2015-02-06
The Private Papers of Henry Ryecroft (kindle version) を読み終える。自分の心に染み入る言葉がたくさんあった。この本はいつまでも自分の手元に置いておきたい。
さて、昨日今日と読んだ箇所について語りたい。この本は fain という語を多用する。この後は古い言い方で、would fain として使われて「喜んで〜する」という意味である。現代では使われることは稀であろう。また、shall が多用されている。現代英語ならば、will の箇所で使われる。このあたり現代文ばかりに慣れていると違和感を抱く。動詞の astonish surprise が受動態ではなくて能動態で使われることが多い。I was astonished at this fact.(現代風)ではなくて、This fact astonished me. (Gissing 風)である。perchance という単語も頻繁に出てくる。いろいろと語法を見ると、この本は英語のテキストとして使うのは難しいであろう。英文学の授業では可能だろうが、他の学部では、英文が古臭くて役に立たないと学生から非難の声が上がるだろう。

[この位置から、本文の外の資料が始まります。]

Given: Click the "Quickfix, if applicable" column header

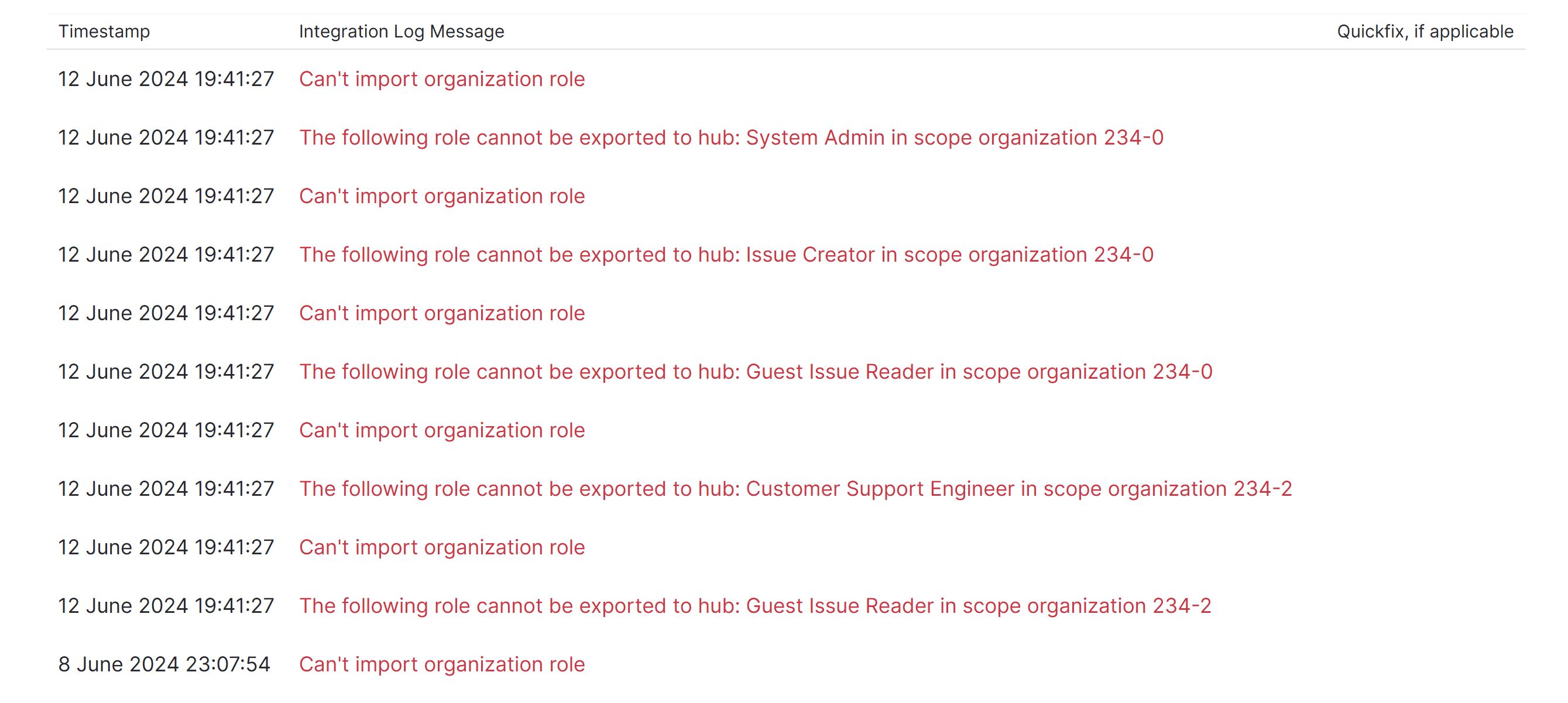Looking at the screenshot, I should (x=1425, y=32).
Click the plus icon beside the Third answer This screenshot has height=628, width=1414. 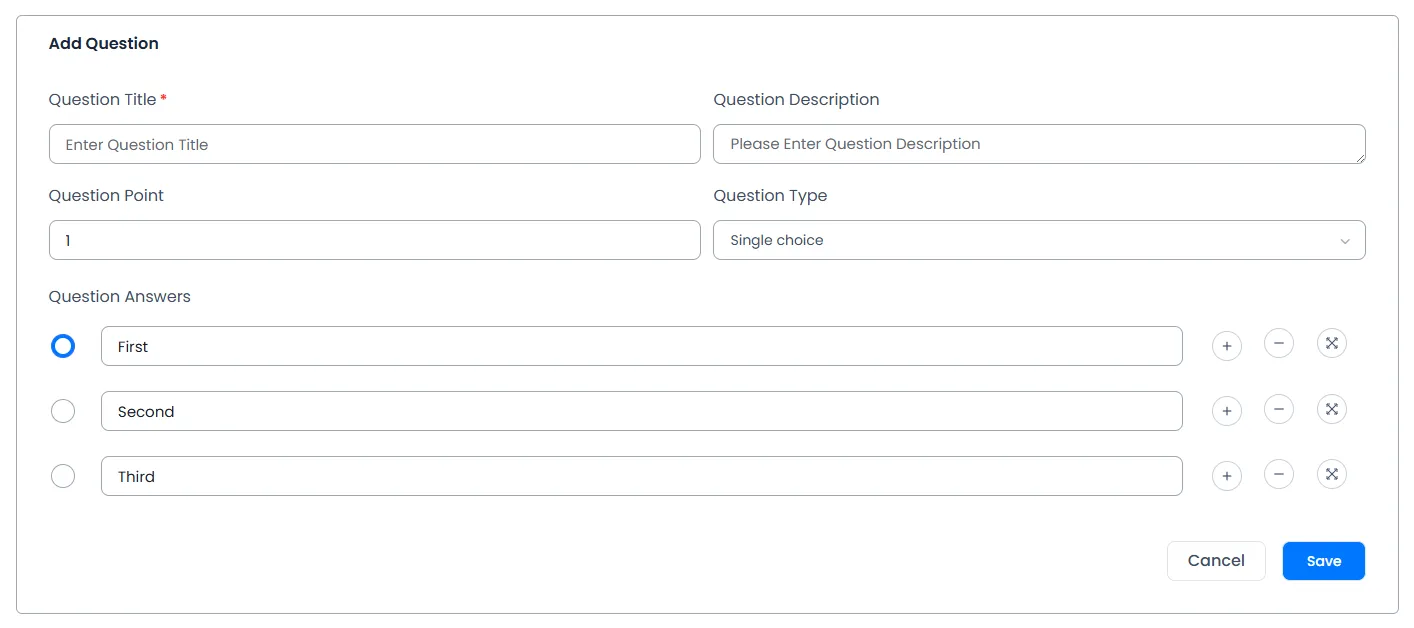tap(1227, 476)
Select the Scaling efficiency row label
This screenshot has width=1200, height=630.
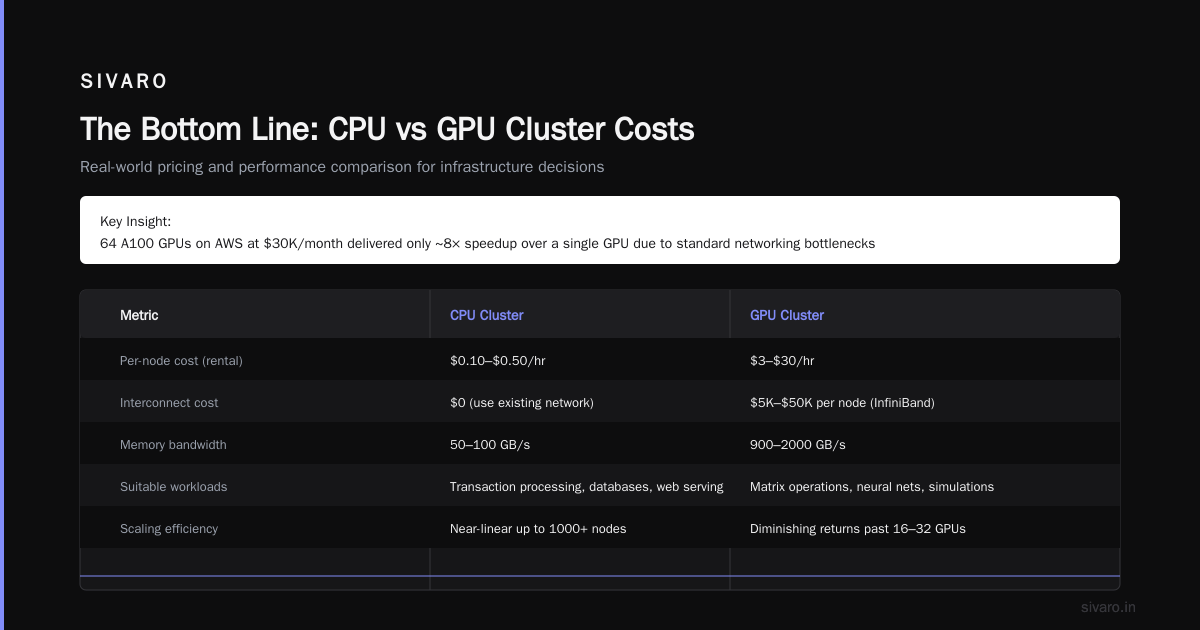(169, 528)
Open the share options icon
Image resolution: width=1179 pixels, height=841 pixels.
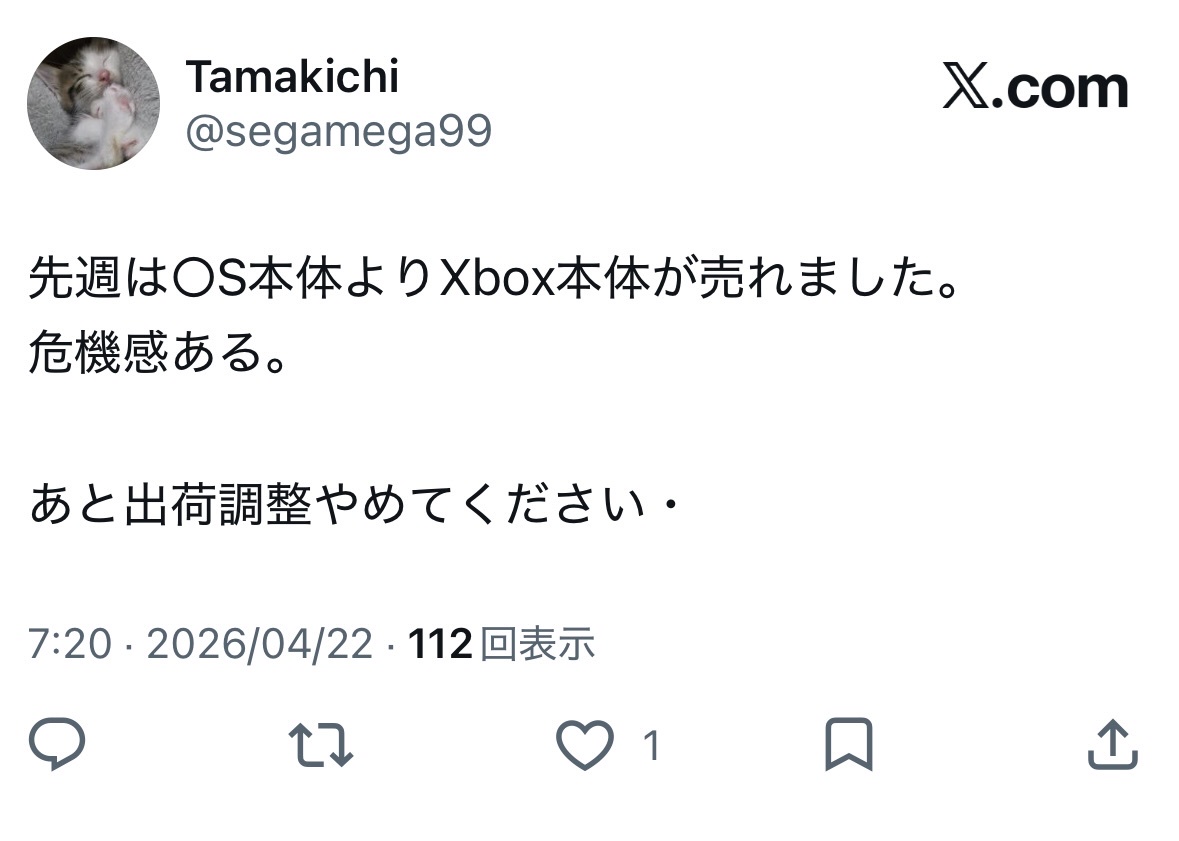(1112, 746)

Winter の章は自然に関する描写が少ない。寒いので、部屋に閉じこもりになる。社会に関する思いをいろいろと吐露している。主人公は科学に関する不信を述べたり、ピューリタニズムや英国人の気質について語っている。英国人は性的なことを書くのはためらうとも書いてある。この本でも、それに関する言及は皆無である。
主人公の年齢が54歳で晩年という想定である。実際の作者である Gissing が46歳ぐらいの時に書いた本であるが、実際に老境に達した人だけが書けるようなことが書いてある。作者は自分よりもかなり若い時期に、こんな枯れた本を書いている。平均寿命の短かかった時代の人々は、このように比較的若い頃から死や老いを意識していたのであろう。この本を読むと徒然草を書いた兼好法師を思い出す。二つの本には似ている部分もあれば、異なる部分もある。これは当然である。作者二人とも現代に生きていたら、たぶんブログをやっていただろうと思う。
さて、つぎは何を読むか。カミュの La Peste を読むことにする。